I.e. a GC request of the form DropAfter(("frame_nr", 41)), rather than the other way around that our GC already supports.

Write our own arrow2-convert

arrow2-convert has a bunch of shortcomings that are likely going to push us to write our own struct-to-arrow mapper in the future, and as such we shouldn't restrain ourselves based on arrow2-convert's design.

The DataStore is its own server

The datastore won't run as part of the Viewer forever.

Data might be a reference to an external storage system

At some point we're going need the ability for components to refer to data that reside out of the store (e.g. a component VideoFrame which is merely a URI pointing to a video file "somewhere").

Non-integer instance keys

Instance keys currently only support u32 as their datatype. Maybe at some point we'll want to support others..?

Streamed serialization

Don't waste compute & memory on creating large arrow::Chunks from cells, instead serialize them independently in a streaming fashion.

Q&A

What is the relationship between "component instances" and "instance keys"?

It seems like we do treat instance keys like any other component, which means each individual instance key is actually a component instance, no?

The terminology is very subtle.

  • InstanceKey is indeed a component, and so it is always passed as a list, which we colloquially refer to as "the instance keys".
  • a "component instance", or just "instance", is the name we give to any single value in a component cell:
[C, C, …]
 ^  ^
 |  |
 |  |
 |  instance #2
 |
 instance #1

So, a cell of InstanceKeys is indeed made up of component instances, but "instance keys" and "component instances" are two different things.

each individual instance key is actually a component instance, no?

Yes, each individual instance key is a component instance, but not every component instance is necessarily an InstanceKey.

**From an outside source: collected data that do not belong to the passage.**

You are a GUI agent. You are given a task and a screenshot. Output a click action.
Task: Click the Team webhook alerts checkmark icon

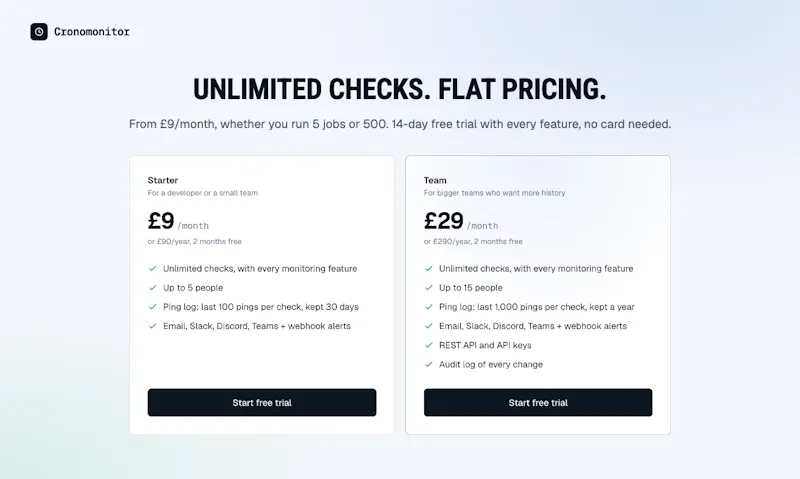429,326
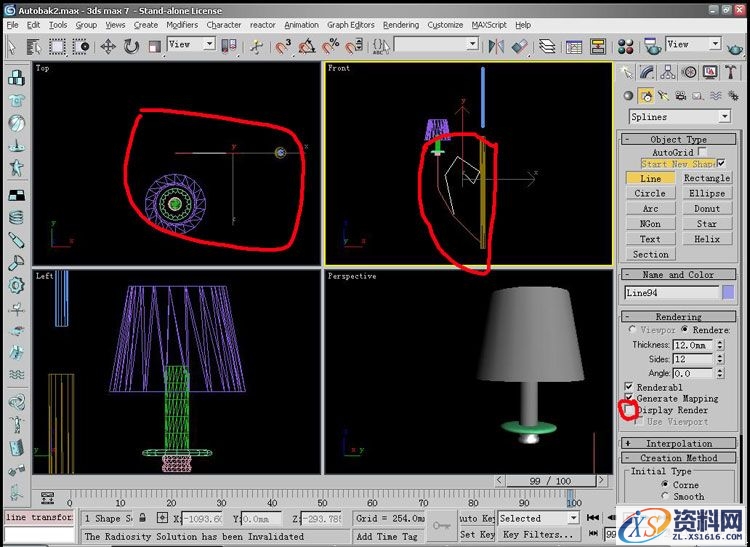This screenshot has height=547, width=750.
Task: Click the object color swatch beside Line94
Action: click(728, 292)
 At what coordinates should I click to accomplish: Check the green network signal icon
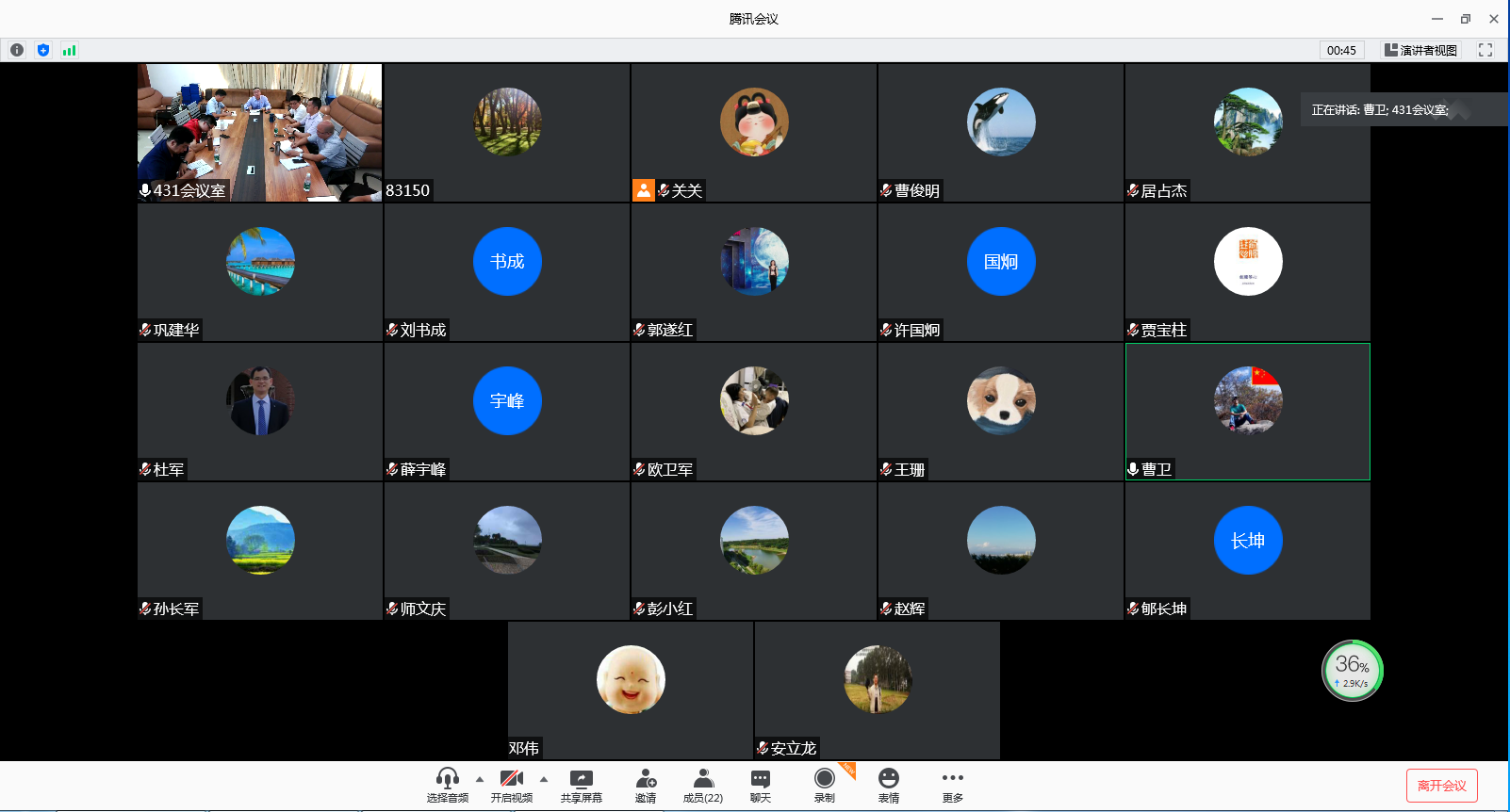pyautogui.click(x=69, y=50)
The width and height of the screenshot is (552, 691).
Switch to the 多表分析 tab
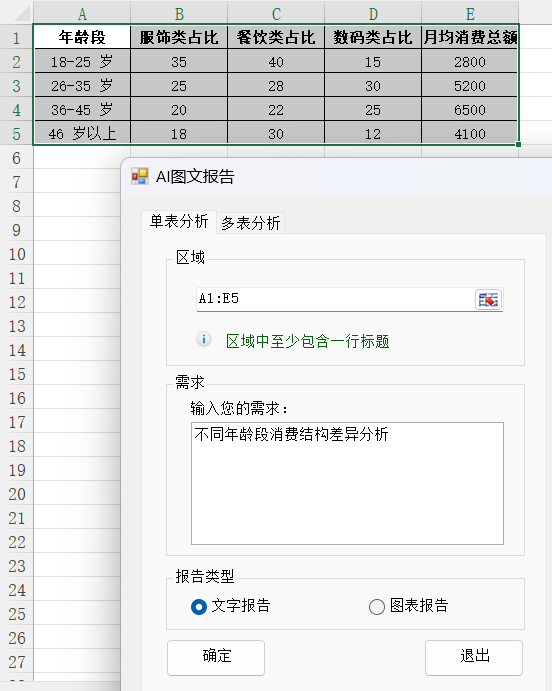pyautogui.click(x=251, y=223)
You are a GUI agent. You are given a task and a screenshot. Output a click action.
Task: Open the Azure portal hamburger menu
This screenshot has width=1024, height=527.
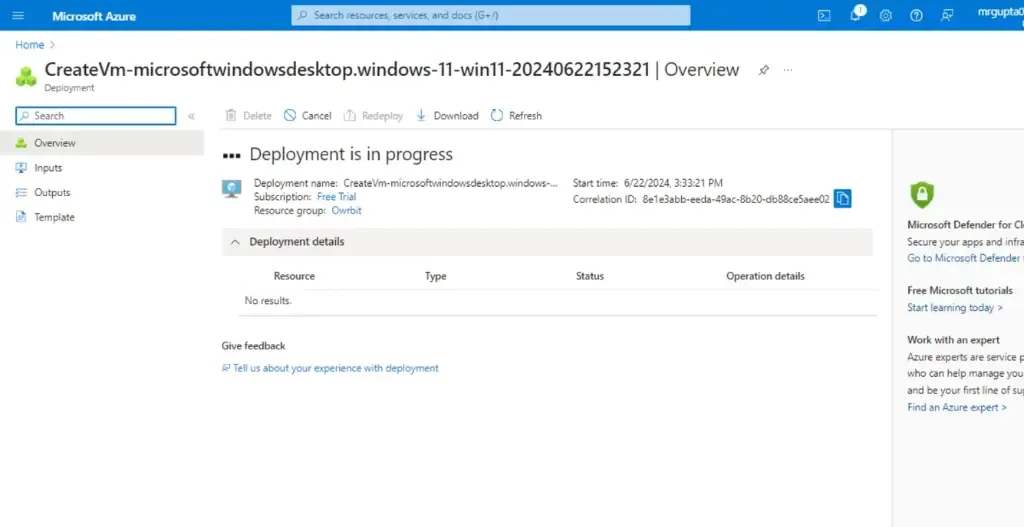pos(18,16)
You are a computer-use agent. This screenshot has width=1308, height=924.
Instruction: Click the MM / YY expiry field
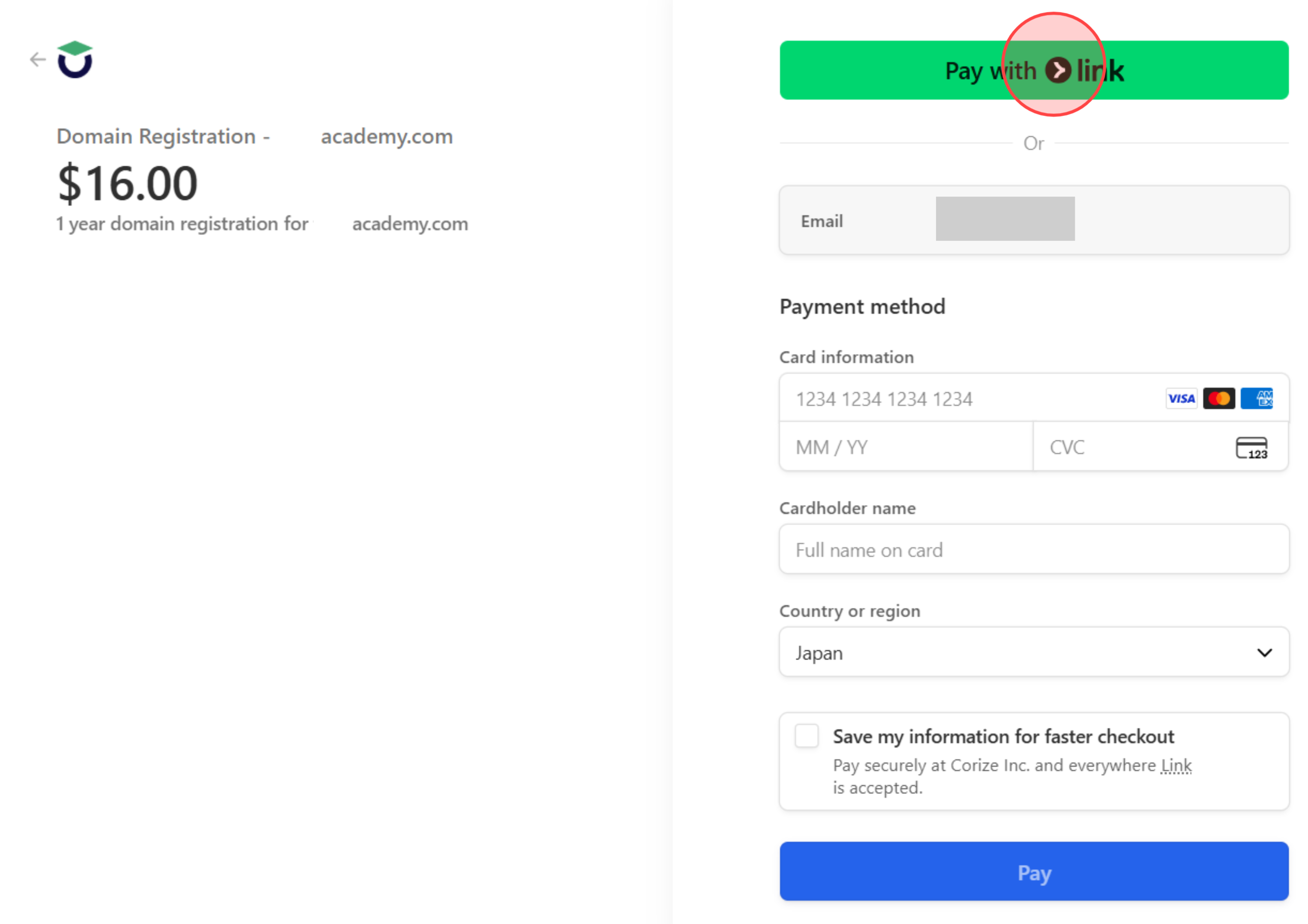(x=906, y=448)
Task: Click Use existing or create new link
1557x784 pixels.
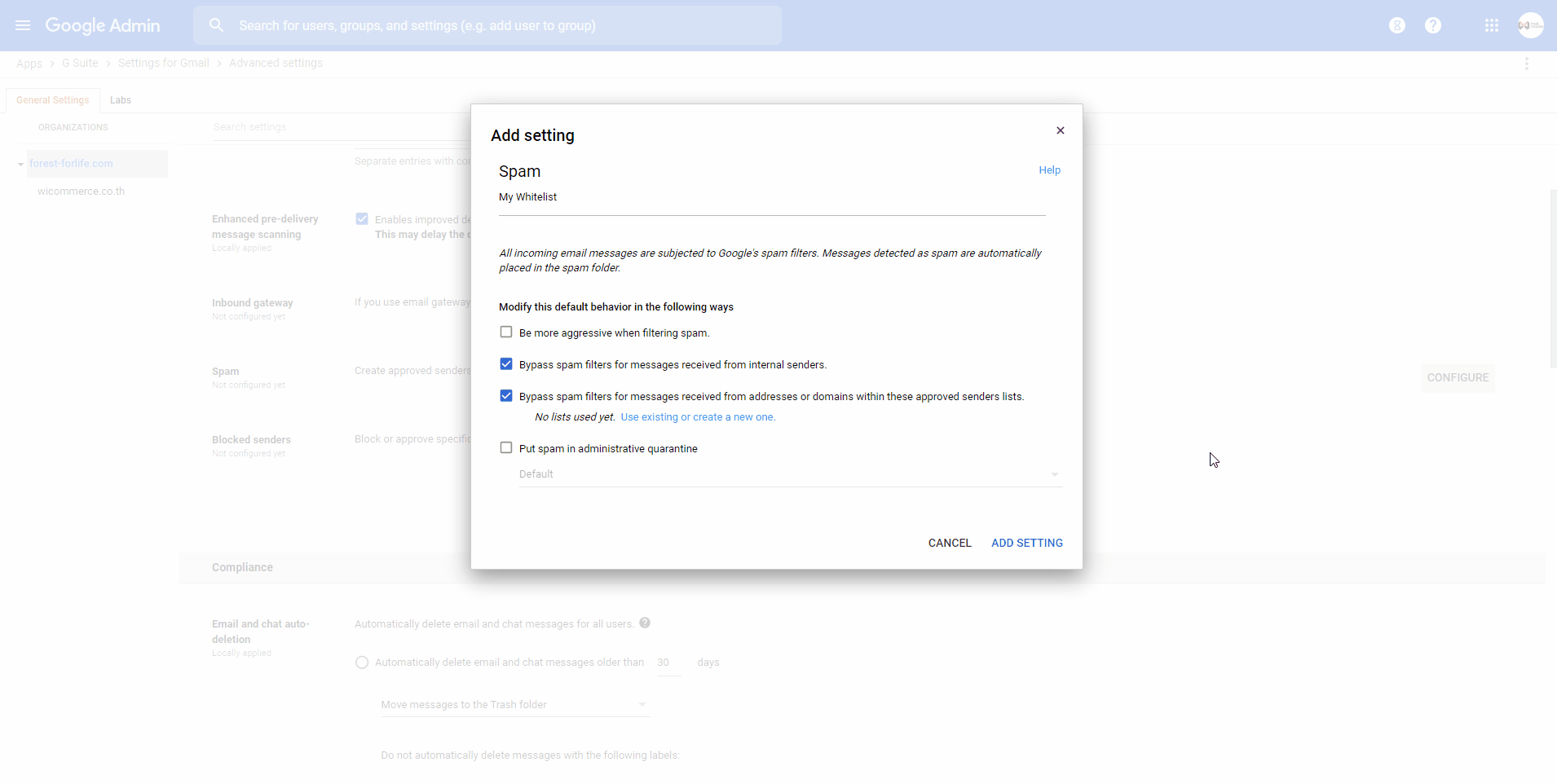Action: tap(698, 417)
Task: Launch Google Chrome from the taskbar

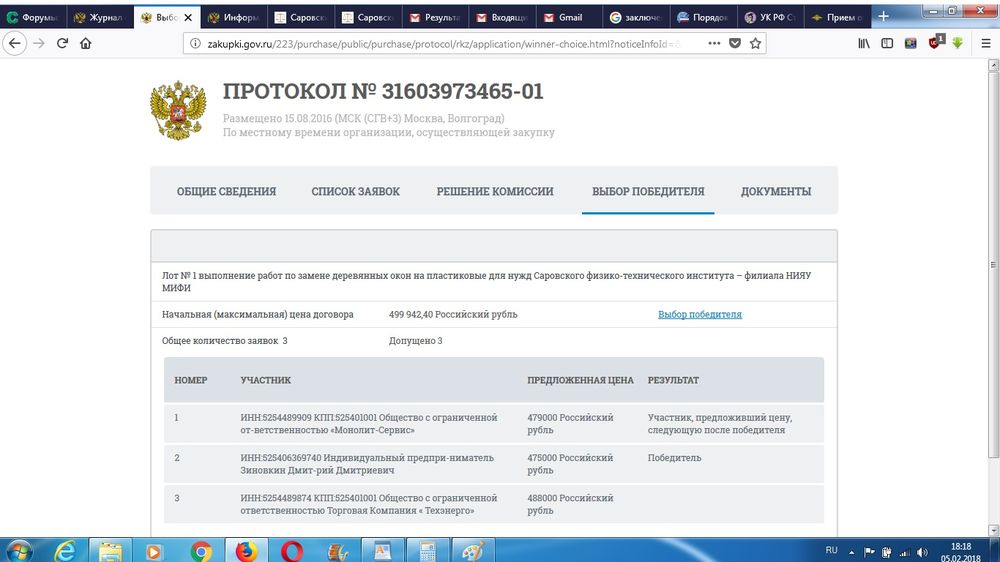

Are there any "special" components?

Does DataRow::cells include the "instance key" component then? Are there any other special components?

The following list is all the types that are treated separately because they need to be deserialized and stored natively in the DataStore since they drive its behavior:

event_id: Vec<EventId>,
timepoint: Vec<TimePoint>,
entity_path: Vec<EntityPath>,
num_instances: Vec<u32>,

None of these are components however, they are merely Arrow datatypes.

Everything else is just a component, and as such is passed as a DataCell.

Components are completely opaque blobs from the store's PoV; they cannot dictate its behavior since they aren't even deserialized. This includes InstanceKeys, which are just returned to re_query as-is.

The one special thing about instance keys is that they are auto-generated server-side if they are missing; but even then, once they are generated they are still treated as opaque blobs from the store's PoV.